La confessione in aula
Durante l'interrogatorio, durato due udienze e più di otto ore in totale, Impagnatiello ha ricostruito gli ultimi mesi di rapporto con la vittima. Ha confessato di aver pranzato con la madre mentre il cadavere di Giulia era in auto. Ha descritto se stesso come un "vaso pieno di bugie" e ha affermato di non essere pazzo, pur avendo sperato di esserlo.
Il demone interiore
Impagnatiello ha parlato di un "sfogo personale" durante il processo, affermando di non ricordare l'omicidio e di sentirsi come se avesse un demone dentro di sé. Ha rivelato di aver ricevuto consigli da vari operatori in carcere, che gli hanno suggerito di andare avanti e non tornare indietro.
Il ricordo di Giulia
Prima di rientrare nella gabbia, Impagnatiello ha voluto dire qualcosa su Giulia.
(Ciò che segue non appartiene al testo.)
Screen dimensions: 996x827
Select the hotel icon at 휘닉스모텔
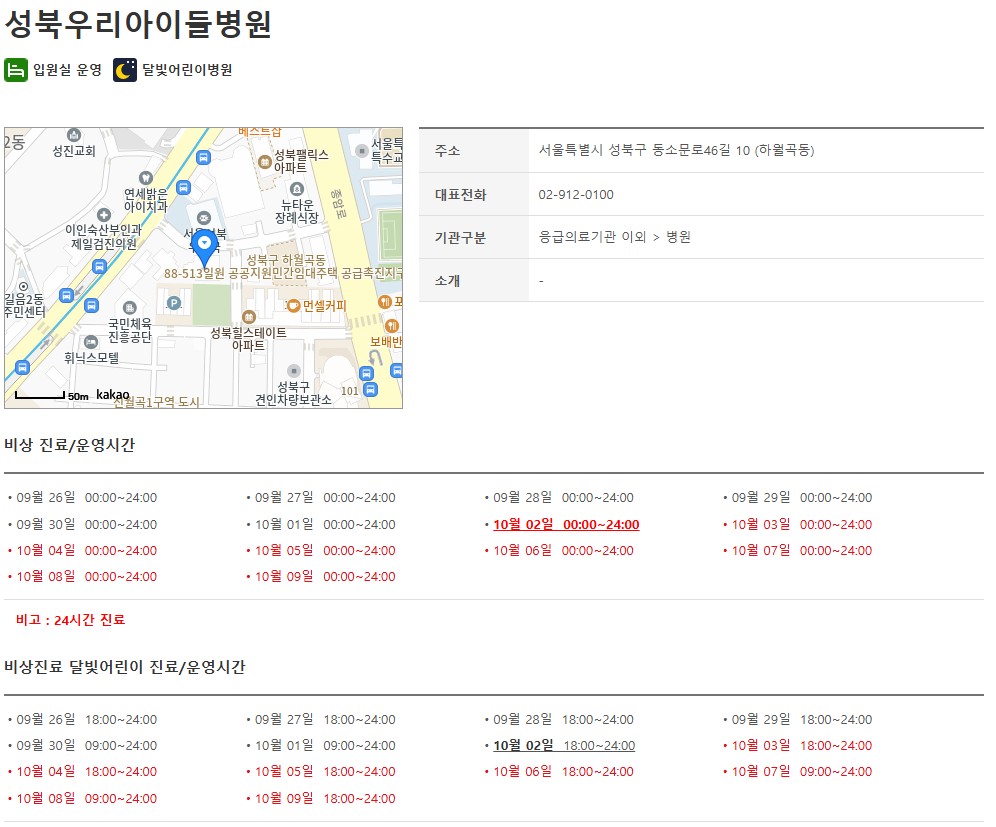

Ha parlato di quanto lei desiderasse il piccolo e di quanto fosse stata una leonessa nel suo affrontare la vita. Ha citato una lettera della madre di Giulia, in cui la definisce una leonessa e afferma di sentirla sua solo quando si trova al cimitero.
La relazione segreta
Durante il processo, è emerso che Impagnatiello aveva una relazione segreta a Ibiza, con la quale aveva scambiato 500 messaggi. Questo dettaglio potrebbe avere un ruolo importante nel processo e nella comprensione delle dinamiche che hanno portato all'omicidio di Giulia Tramontano.